PROBLEM TO SOLVE:
Reproduce only the lines that begin at the line with "The width and height of the screenshot is (1348, 604)." and run to the end of the entries; omit every picture.

Screenshot grounding data
# # # #

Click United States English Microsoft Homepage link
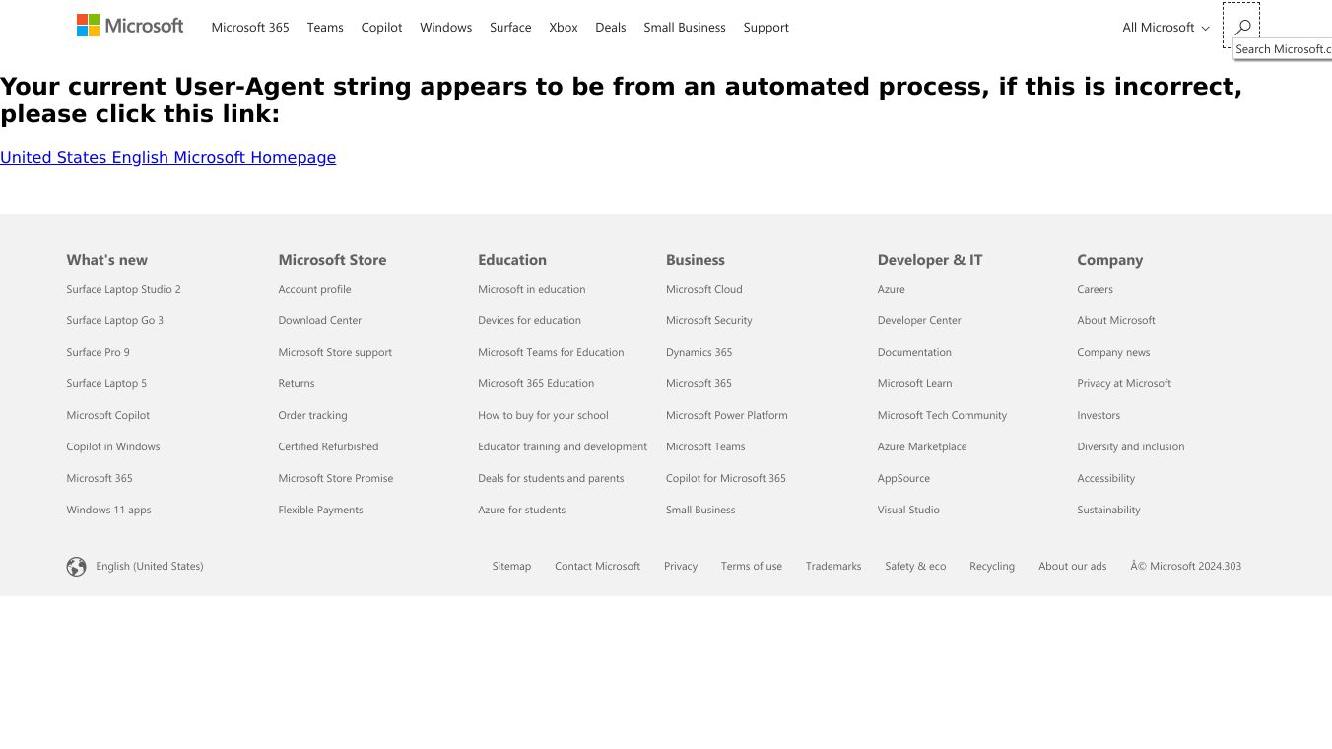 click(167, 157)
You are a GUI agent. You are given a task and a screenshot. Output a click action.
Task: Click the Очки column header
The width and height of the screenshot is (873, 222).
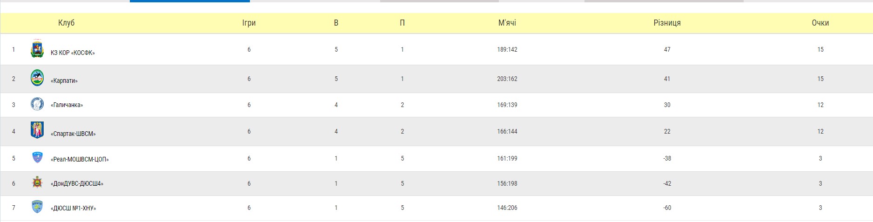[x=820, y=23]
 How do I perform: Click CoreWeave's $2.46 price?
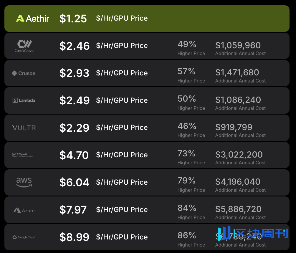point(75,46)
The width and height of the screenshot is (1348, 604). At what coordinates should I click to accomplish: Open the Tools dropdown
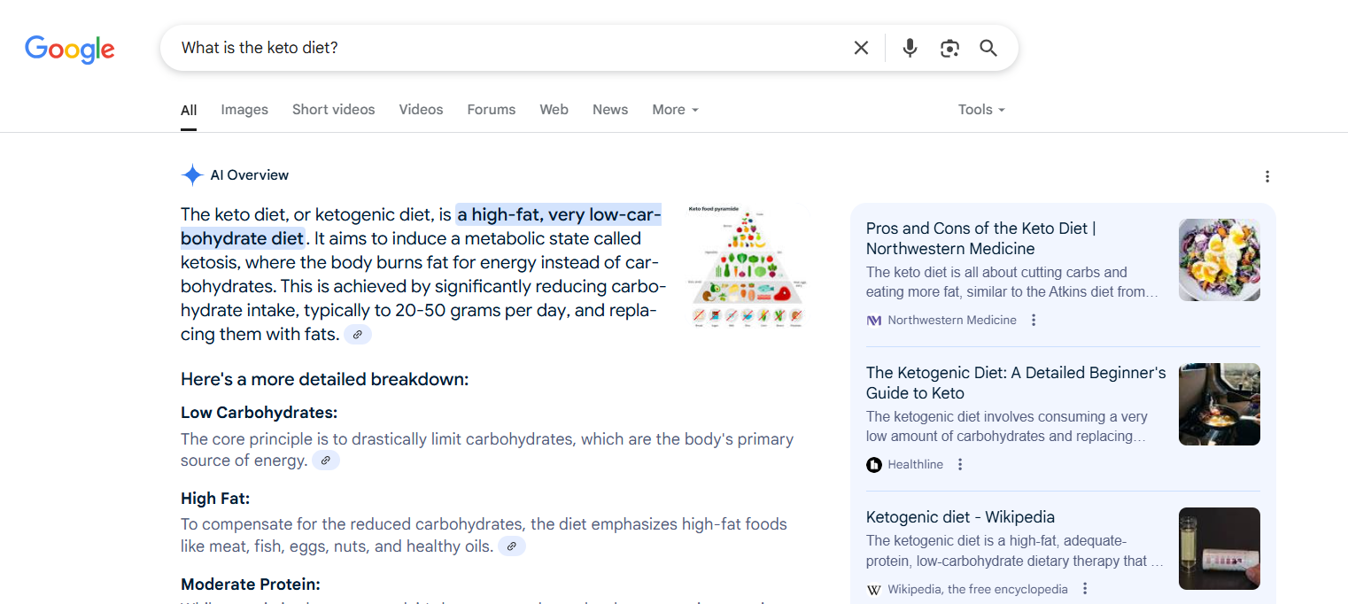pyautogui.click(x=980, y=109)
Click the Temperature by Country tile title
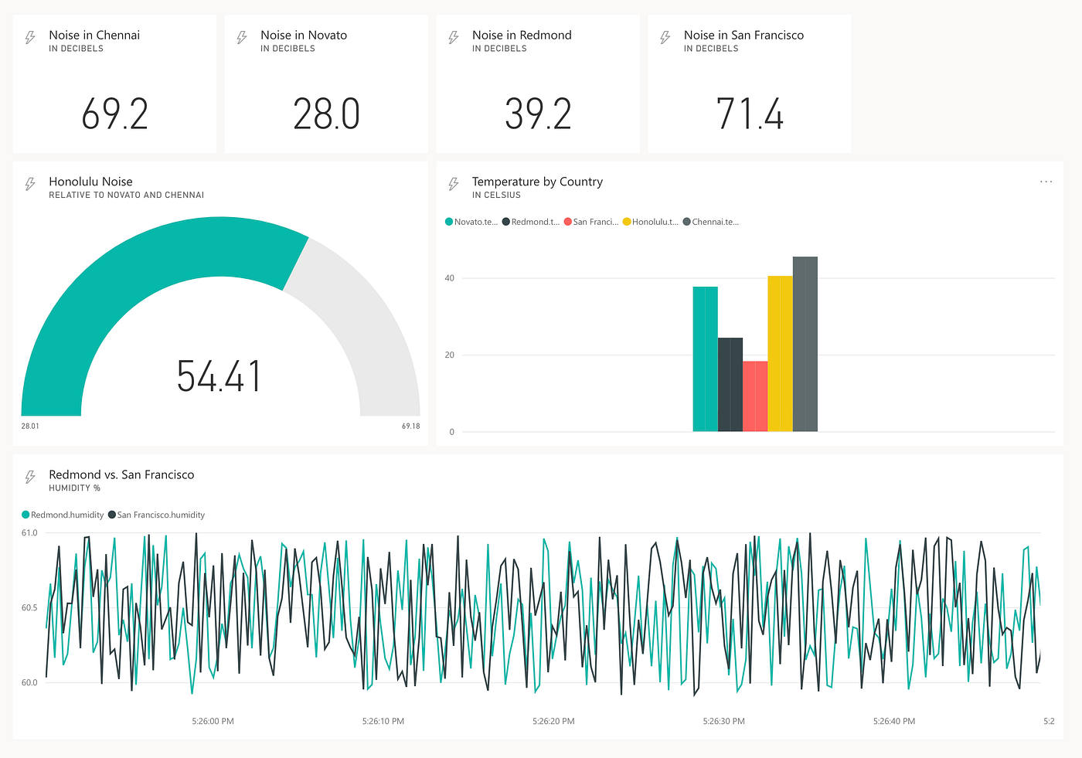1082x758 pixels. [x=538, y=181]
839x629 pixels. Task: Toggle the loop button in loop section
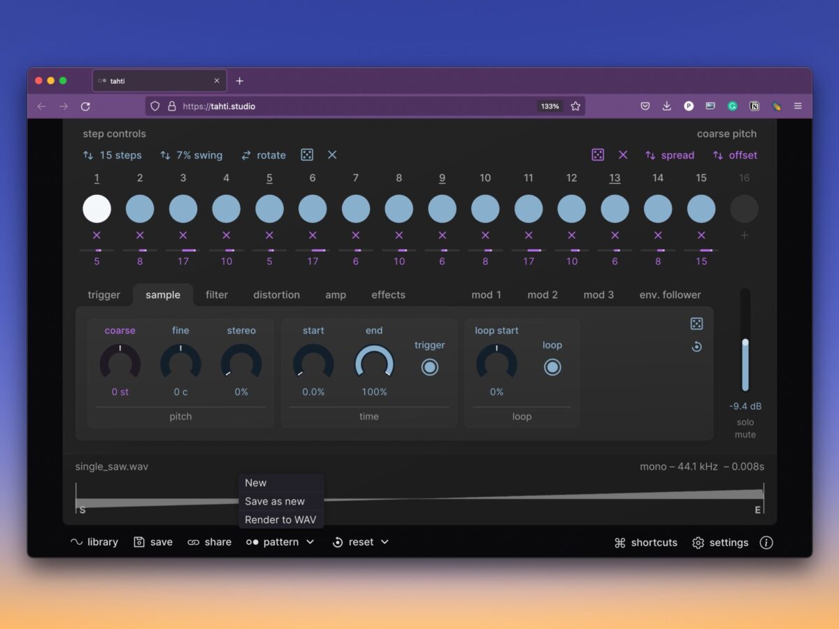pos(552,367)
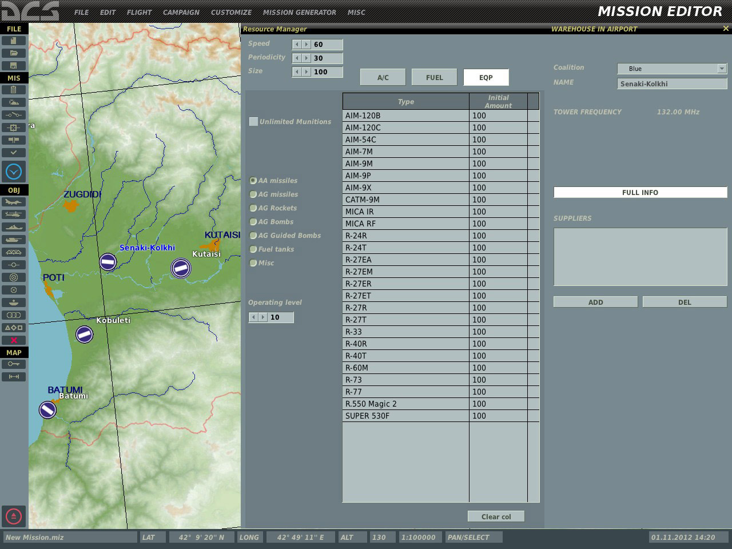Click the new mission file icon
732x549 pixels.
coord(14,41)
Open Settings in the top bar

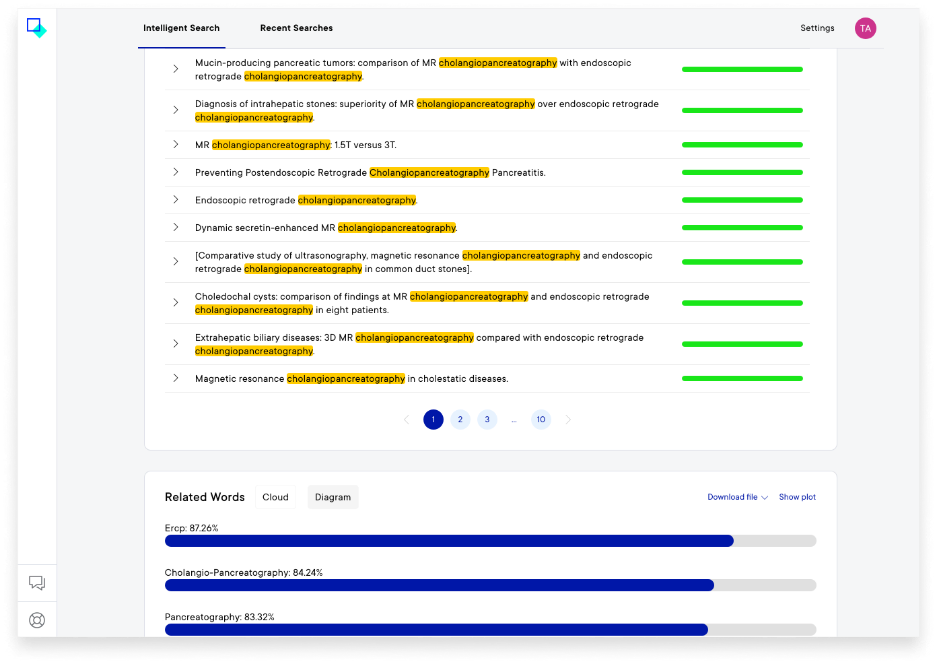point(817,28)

# # # #

THE COMPLETED TASK:
The width and height of the screenshot is (1348, 604). At what coordinates should I click to accomplish: Open the Tools dropdown
pyautogui.click(x=980, y=109)
Click the Temperature by Country tile title
1082x758 pixels. [x=538, y=181]
839x629 pixels. Task: Toggle the loop button in loop section
pos(552,367)
Click the new mission file icon
732x549 pixels.
coord(14,41)
Open Settings in the top bar

point(817,28)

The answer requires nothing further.